Wer hat Angst vor den Deutschen? Sie sind doch gar nicht so unsolidarisch, hartherzig und streberhaft. Nur ihre/unsere Geschichte wird ihnen noch lange eine Last bleiben.
Eine ältere deutsche Frau erzählte mir einmal von der Zeit nach dem Krieg, als sie bei jedem Einkauf in Österreich wie Abschaum behandelt wurde. Ihre Familie zog schließlich zurück nach Deutschland, wo sie sich wohler fühlte. Es war nach dem Zusammenbruch des Nationalsozialismus. Mit einem Mal waren die „Heilsbringer“ aus dem Norden wieder die unbeliebten Nachbarn, die Österreich das Ganze eingebrockt hatten. Sie wurden kurioserweise auch von jenen vertrieben, die sich jahrelang mit dem deutschnationalen Regime arrangiert hatten. Sympathie war es also nie, dafür Anbiederung und Eifersucht gegenüber dem „starken Bruder“. Es ist ein durchaus komplexes, schizophrenes Verhältnis, das die Österreicher bis heute mit den Deutschen verbindet.

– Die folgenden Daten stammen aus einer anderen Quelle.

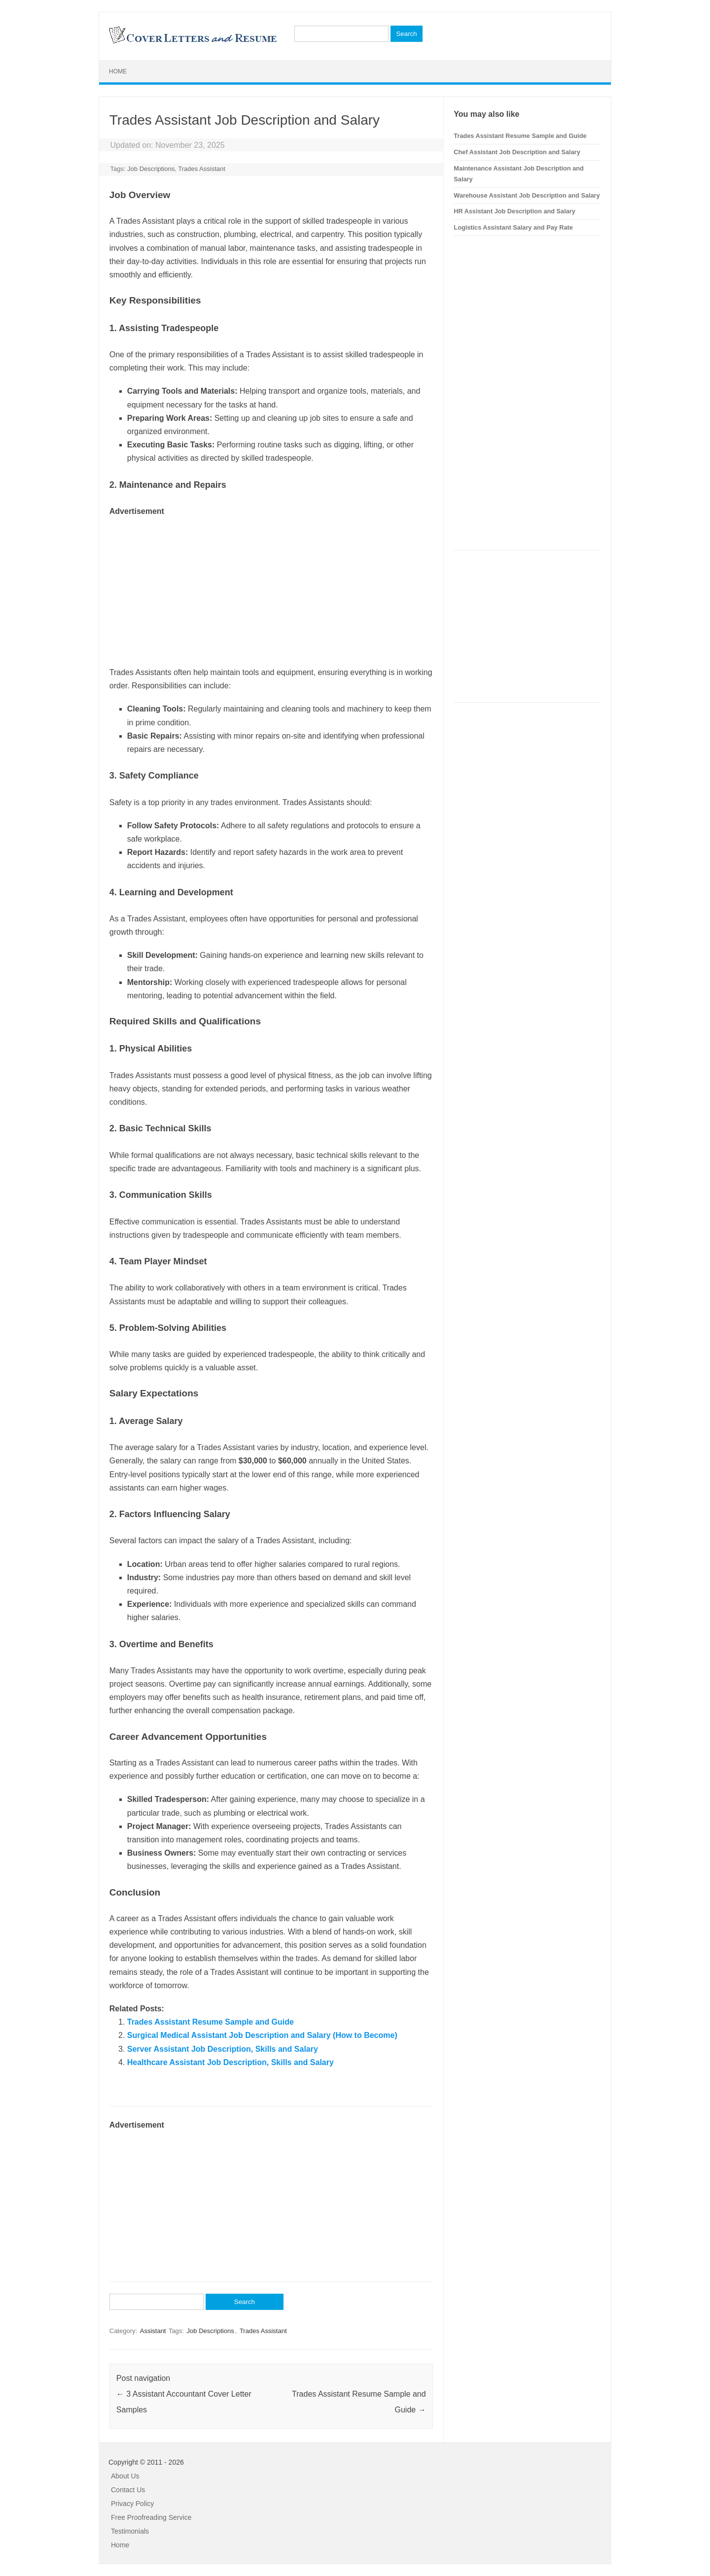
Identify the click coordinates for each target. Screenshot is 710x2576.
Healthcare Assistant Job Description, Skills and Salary (230, 2062)
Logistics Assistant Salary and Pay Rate (513, 227)
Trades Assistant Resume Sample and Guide (210, 2022)
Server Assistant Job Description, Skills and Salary (222, 2049)
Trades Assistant (201, 168)
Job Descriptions (151, 168)
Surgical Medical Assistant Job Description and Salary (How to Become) (262, 2035)
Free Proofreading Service (151, 2517)
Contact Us (128, 2490)
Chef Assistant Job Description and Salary (517, 152)
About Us (125, 2476)
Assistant (153, 2331)
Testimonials (130, 2531)
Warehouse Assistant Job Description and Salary (527, 195)
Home (118, 71)
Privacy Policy (132, 2504)
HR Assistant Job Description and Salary (514, 211)
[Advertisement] (271, 587)
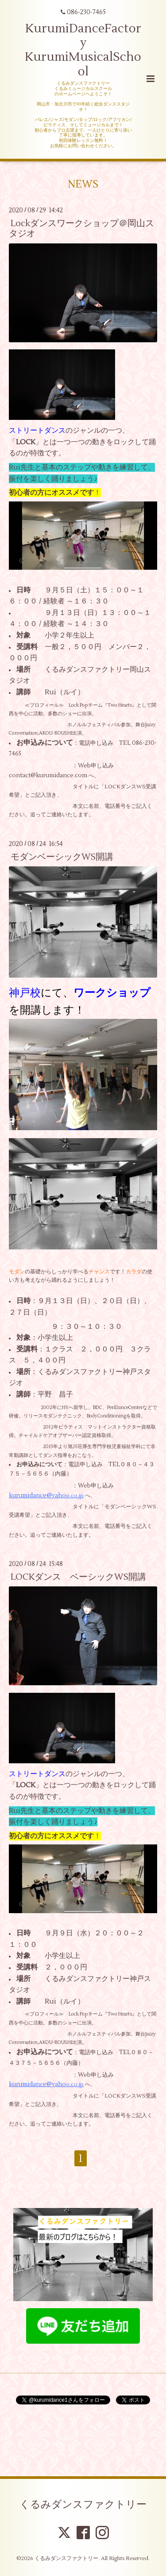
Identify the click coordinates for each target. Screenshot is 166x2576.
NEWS (83, 184)
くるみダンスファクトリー (83, 2504)
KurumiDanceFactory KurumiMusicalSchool (83, 50)
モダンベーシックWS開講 (62, 856)
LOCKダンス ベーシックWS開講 (78, 1576)
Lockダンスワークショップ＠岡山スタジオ (81, 228)
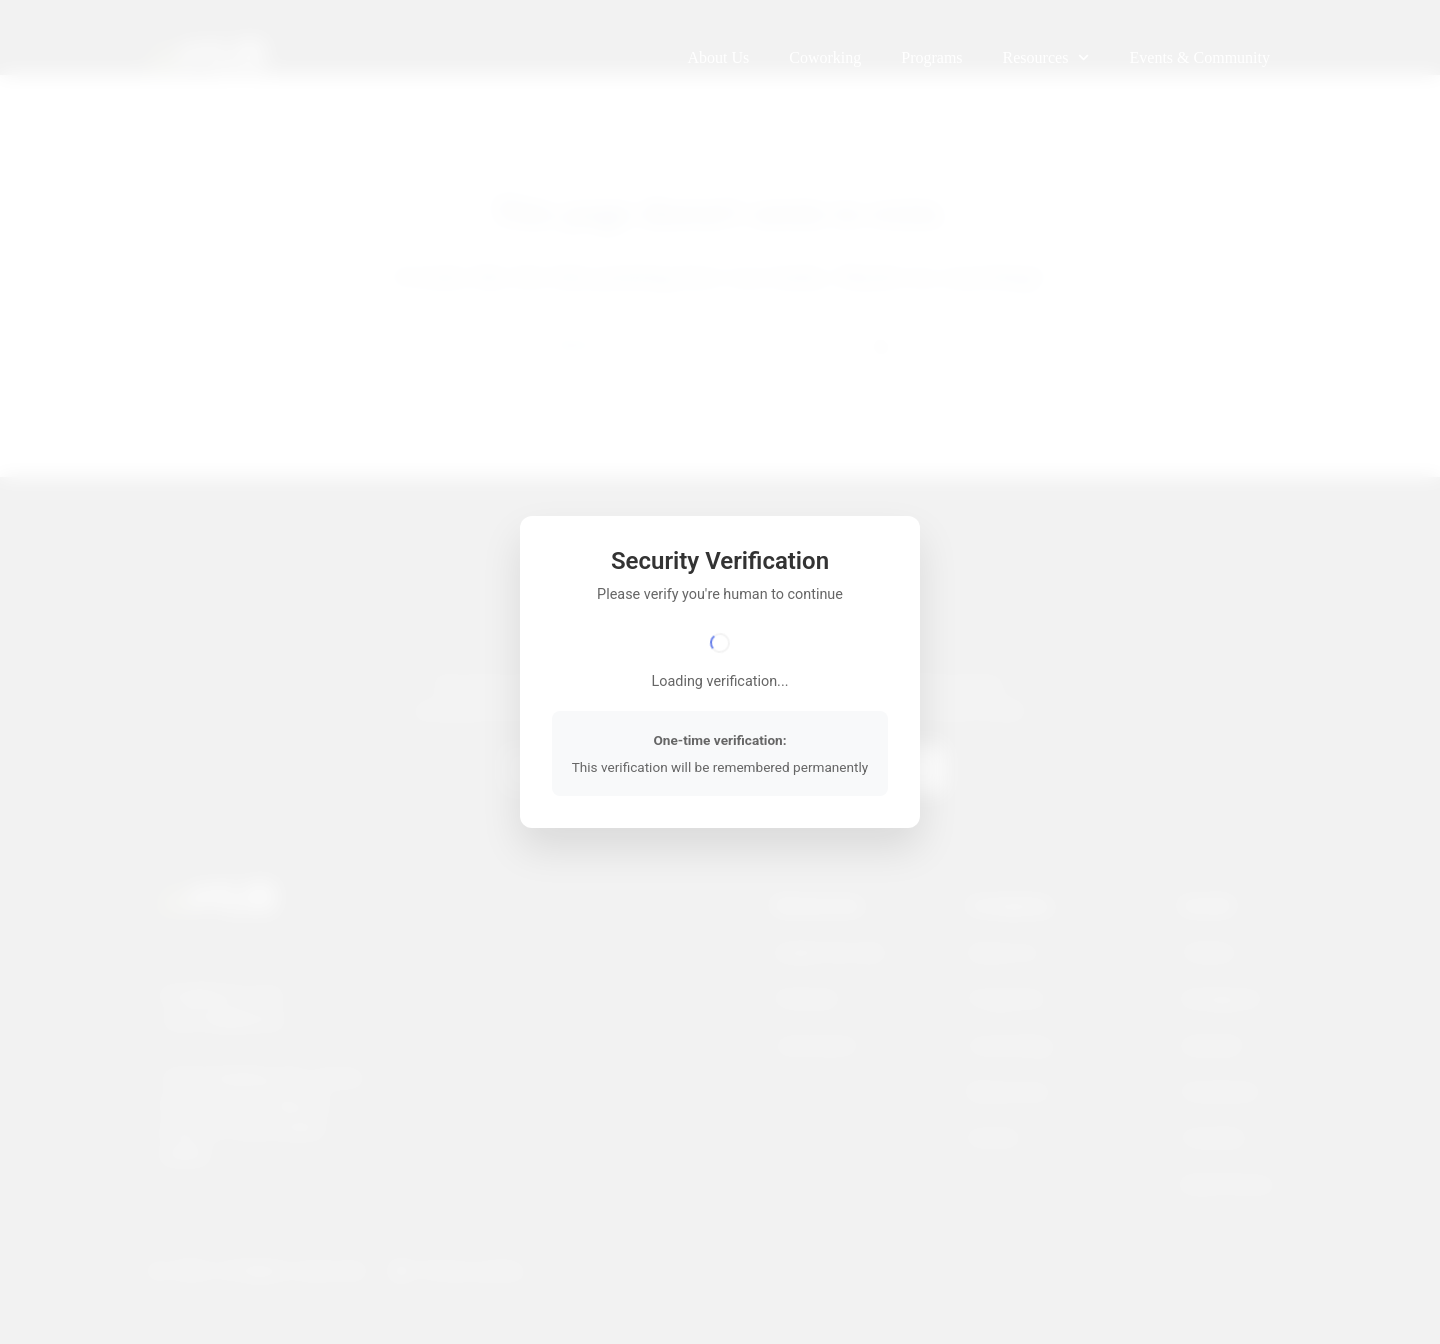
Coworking (825, 57)
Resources (1046, 58)
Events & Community (1200, 57)
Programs (931, 57)
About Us (718, 57)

Dagegen wirken die Probleme in den Beziehungen der Deutschen mit den restlichen europäischen Staaten fast schon eindimensional und logisch. Die Last der Geschichte des Zweiten Weltkriegs wirkt hier ebenfalls nach – auch wenn diese Wirkung langsam verblasst. Noch ist unvorstellbar, dass ein Deutscher EU-Kommissionspräsident oder EU-Ratspräsident wird. Selbst in hohen politischen Kreisen in Berlin wird bei solchen Personalfragen gebremst. Die Deutschen wissen um die Angst, die mit ihrer Dominanz verbunden ist. Bei aller Arroganz, die den Deutschen zu Recht zugeschrieben wird, ist da auch eine Selbstkasteiung. Nachdem Demonstranten in Griechenland Bilder von Merkel mit Hitler-Bärtchen und Nazi-Fahnen vor sich her getragen hatten, sandte die deutsche Regierung den langjährigen deutschen Fußballtrainer der griechischen Nationalelf, Otto Rehhagl, ins Land, um für ein besseres Image zu sorgen. Den Deutschen ist die Problematik eines solcherart aufgewärmten Images durchaus bewusst.
Dass die Aktion letztlich nur ein Beweis für die aktuelle Dominanz der Deutschen nicht nur in der Wirtschaft, sondern auch im Sport war, erkannten damals die wenigsten. Erst jetzt, wenn zwei deutsche Mannschaften im Champions-League-Finale stehen, wird das zum Thema. Ist Deutschland vielleicht mittlerweile zu stark? Oder gar eine Gefahr?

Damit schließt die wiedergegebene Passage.